> [WHAT THIS TASK INVOLVES]
Update the listing from the line with "You are a computer-use agent. The width" to the line with "Looking at the screenshot, I should [674, 263]." by replacing "Instruction" with "Command", changing nothing else, and return only those lines.
--- Start of DATA FOR THE TASK ---
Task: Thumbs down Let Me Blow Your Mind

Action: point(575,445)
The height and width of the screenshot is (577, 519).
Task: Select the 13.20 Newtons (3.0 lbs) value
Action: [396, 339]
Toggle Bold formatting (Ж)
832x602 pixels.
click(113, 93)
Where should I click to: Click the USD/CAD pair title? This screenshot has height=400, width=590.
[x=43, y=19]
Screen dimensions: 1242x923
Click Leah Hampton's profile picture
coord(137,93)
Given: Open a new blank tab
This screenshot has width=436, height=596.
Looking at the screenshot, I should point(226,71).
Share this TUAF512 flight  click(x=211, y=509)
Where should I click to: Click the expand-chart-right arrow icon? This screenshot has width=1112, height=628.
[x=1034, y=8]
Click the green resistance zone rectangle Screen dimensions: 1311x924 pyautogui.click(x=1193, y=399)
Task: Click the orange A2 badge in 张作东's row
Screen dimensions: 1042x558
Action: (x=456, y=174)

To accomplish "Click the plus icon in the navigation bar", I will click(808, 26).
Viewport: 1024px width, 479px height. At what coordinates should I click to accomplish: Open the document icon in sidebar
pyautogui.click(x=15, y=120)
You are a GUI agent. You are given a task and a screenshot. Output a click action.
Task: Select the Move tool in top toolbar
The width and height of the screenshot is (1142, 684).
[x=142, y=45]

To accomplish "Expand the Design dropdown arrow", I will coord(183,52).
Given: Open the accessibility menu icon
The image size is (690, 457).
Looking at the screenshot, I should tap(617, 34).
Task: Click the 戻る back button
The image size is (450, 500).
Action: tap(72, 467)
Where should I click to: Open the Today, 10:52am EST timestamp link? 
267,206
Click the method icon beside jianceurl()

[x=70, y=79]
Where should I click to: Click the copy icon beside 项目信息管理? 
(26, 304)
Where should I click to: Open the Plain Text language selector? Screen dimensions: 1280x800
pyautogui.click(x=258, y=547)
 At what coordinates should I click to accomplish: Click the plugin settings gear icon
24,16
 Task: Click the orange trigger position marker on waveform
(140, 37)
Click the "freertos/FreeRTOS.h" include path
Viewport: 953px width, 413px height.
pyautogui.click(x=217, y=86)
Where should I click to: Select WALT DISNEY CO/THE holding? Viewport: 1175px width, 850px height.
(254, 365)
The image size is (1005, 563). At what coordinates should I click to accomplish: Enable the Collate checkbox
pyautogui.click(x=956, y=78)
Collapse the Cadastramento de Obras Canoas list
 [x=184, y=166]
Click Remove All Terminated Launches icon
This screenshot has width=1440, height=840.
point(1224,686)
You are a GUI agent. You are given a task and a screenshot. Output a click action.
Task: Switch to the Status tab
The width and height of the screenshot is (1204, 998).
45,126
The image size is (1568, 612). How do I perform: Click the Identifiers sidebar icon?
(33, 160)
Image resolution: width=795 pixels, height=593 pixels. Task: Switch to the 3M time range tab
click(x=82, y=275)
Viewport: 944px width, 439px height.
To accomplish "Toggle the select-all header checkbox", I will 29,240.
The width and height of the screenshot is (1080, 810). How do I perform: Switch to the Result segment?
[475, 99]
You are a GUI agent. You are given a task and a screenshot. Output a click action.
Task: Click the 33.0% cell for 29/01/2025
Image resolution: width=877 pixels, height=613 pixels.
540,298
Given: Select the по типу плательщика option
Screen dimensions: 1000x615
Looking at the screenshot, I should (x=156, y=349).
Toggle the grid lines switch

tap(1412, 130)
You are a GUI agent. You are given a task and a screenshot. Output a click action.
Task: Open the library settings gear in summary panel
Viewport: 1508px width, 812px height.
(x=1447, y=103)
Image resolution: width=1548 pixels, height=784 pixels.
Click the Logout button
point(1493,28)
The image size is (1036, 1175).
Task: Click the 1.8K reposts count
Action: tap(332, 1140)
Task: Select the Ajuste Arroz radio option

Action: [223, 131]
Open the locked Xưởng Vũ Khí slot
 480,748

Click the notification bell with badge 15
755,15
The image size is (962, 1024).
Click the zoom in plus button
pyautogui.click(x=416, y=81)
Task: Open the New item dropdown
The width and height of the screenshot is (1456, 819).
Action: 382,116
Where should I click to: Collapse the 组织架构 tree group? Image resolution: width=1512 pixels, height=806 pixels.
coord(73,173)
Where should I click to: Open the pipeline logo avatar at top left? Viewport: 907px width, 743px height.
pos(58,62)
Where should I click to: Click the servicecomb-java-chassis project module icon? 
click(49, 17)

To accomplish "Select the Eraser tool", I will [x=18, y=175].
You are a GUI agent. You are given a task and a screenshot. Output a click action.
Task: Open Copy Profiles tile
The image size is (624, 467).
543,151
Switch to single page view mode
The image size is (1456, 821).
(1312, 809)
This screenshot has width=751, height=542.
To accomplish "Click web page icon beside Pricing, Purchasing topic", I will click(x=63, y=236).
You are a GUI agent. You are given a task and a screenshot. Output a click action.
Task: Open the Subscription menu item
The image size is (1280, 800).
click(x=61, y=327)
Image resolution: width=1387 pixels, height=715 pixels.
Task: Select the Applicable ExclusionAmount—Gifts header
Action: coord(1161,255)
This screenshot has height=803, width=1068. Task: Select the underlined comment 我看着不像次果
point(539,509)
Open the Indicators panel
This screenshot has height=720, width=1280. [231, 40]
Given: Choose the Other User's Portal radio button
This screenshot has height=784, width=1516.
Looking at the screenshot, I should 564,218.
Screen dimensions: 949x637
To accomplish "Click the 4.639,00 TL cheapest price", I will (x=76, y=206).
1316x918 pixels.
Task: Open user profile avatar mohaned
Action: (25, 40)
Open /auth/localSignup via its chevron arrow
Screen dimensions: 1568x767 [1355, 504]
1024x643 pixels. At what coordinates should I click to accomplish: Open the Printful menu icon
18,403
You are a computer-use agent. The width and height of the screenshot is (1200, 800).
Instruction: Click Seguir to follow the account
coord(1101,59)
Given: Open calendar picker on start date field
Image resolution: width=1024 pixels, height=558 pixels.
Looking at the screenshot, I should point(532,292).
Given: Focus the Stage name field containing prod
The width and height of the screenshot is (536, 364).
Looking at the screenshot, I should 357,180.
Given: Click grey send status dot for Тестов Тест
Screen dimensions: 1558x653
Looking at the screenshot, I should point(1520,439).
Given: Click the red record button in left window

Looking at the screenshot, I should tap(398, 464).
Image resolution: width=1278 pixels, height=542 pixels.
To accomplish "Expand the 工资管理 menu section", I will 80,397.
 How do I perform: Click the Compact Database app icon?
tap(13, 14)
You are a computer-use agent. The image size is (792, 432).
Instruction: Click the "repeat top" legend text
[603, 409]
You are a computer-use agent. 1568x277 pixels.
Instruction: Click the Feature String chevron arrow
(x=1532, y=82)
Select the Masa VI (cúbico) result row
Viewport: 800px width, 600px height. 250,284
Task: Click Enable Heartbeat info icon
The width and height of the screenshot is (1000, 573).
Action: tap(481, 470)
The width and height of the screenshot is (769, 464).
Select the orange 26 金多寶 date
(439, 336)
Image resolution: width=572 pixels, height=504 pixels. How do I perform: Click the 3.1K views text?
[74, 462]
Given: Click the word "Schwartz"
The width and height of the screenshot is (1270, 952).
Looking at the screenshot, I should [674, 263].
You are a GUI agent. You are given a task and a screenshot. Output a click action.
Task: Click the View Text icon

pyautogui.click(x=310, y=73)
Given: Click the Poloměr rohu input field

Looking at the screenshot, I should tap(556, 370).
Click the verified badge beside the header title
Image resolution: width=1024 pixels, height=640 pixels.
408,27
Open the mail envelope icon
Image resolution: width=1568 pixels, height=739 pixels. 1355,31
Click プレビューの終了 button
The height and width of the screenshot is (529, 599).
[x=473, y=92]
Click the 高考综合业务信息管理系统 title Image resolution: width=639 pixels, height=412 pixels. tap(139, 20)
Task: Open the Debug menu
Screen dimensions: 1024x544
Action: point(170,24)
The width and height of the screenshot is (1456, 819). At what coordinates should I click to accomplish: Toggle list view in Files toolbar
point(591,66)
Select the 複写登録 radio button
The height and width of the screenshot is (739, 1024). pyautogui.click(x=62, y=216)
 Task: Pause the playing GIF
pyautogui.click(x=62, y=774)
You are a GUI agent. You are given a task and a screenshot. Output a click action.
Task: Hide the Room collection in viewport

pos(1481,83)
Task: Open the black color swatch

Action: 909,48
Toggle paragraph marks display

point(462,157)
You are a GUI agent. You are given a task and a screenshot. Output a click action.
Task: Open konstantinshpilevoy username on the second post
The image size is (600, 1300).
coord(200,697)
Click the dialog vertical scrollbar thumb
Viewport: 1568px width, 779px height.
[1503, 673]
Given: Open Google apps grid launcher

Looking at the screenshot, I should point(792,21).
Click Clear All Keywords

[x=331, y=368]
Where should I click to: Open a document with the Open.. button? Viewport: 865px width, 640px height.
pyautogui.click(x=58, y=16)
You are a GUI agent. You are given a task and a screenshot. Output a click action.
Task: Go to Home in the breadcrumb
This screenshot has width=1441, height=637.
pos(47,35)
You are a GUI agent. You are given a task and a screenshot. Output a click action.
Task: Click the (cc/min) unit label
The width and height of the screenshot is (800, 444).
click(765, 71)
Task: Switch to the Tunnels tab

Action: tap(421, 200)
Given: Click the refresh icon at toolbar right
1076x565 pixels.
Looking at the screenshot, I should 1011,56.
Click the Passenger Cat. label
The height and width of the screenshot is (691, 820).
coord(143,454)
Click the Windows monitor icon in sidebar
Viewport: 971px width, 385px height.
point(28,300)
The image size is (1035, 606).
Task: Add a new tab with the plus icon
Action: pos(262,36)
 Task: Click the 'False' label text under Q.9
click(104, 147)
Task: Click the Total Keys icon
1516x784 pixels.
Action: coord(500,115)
--- End of DATA FOR THE TASK ---
> [OUTPUT BELOW]
You are a computer-use agent. The width and height of the screenshot is (1200, 800).
Command: Click Seguir to follow the account
coord(1101,59)
Given: Open calendar picker on start date field
Image resolution: width=1024 pixels, height=558 pixels.
Looking at the screenshot, I should point(532,292).
Given: Focus the Stage name field containing prod
The width and height of the screenshot is (536, 364).
Looking at the screenshot, I should 357,180.
Given: Click grey send status dot for Тестов Тест
Screen dimensions: 1558x653
Looking at the screenshot, I should point(1520,439).
Given: Click the red record button in left window

Looking at the screenshot, I should tap(398, 464).
Image resolution: width=1278 pixels, height=542 pixels.
To accomplish "Expand the 工资管理 menu section", I will 80,397.
 How do I perform: Click the Compact Database app icon?
tap(13, 14)
You are a computer-use agent. The image size is (792, 432).
Command: Click the "repeat top" legend text
[603, 409]
You are a computer-use agent. 1568x277 pixels.
Command: Click the Feature String chevron arrow
(x=1532, y=82)
Select the Masa VI (cúbico) result row
Viewport: 800px width, 600px height. 250,284
Task: Click Enable Heartbeat info icon
The width and height of the screenshot is (1000, 573).
Action: tap(481, 470)
The width and height of the screenshot is (769, 464).
Select the orange 26 金多寶 date
(439, 336)
Image resolution: width=572 pixels, height=504 pixels. How do I perform: Click the 3.1K views text?
[74, 462]
Given: Click the word "Schwartz"
The width and height of the screenshot is (1270, 952).
Looking at the screenshot, I should [674, 263].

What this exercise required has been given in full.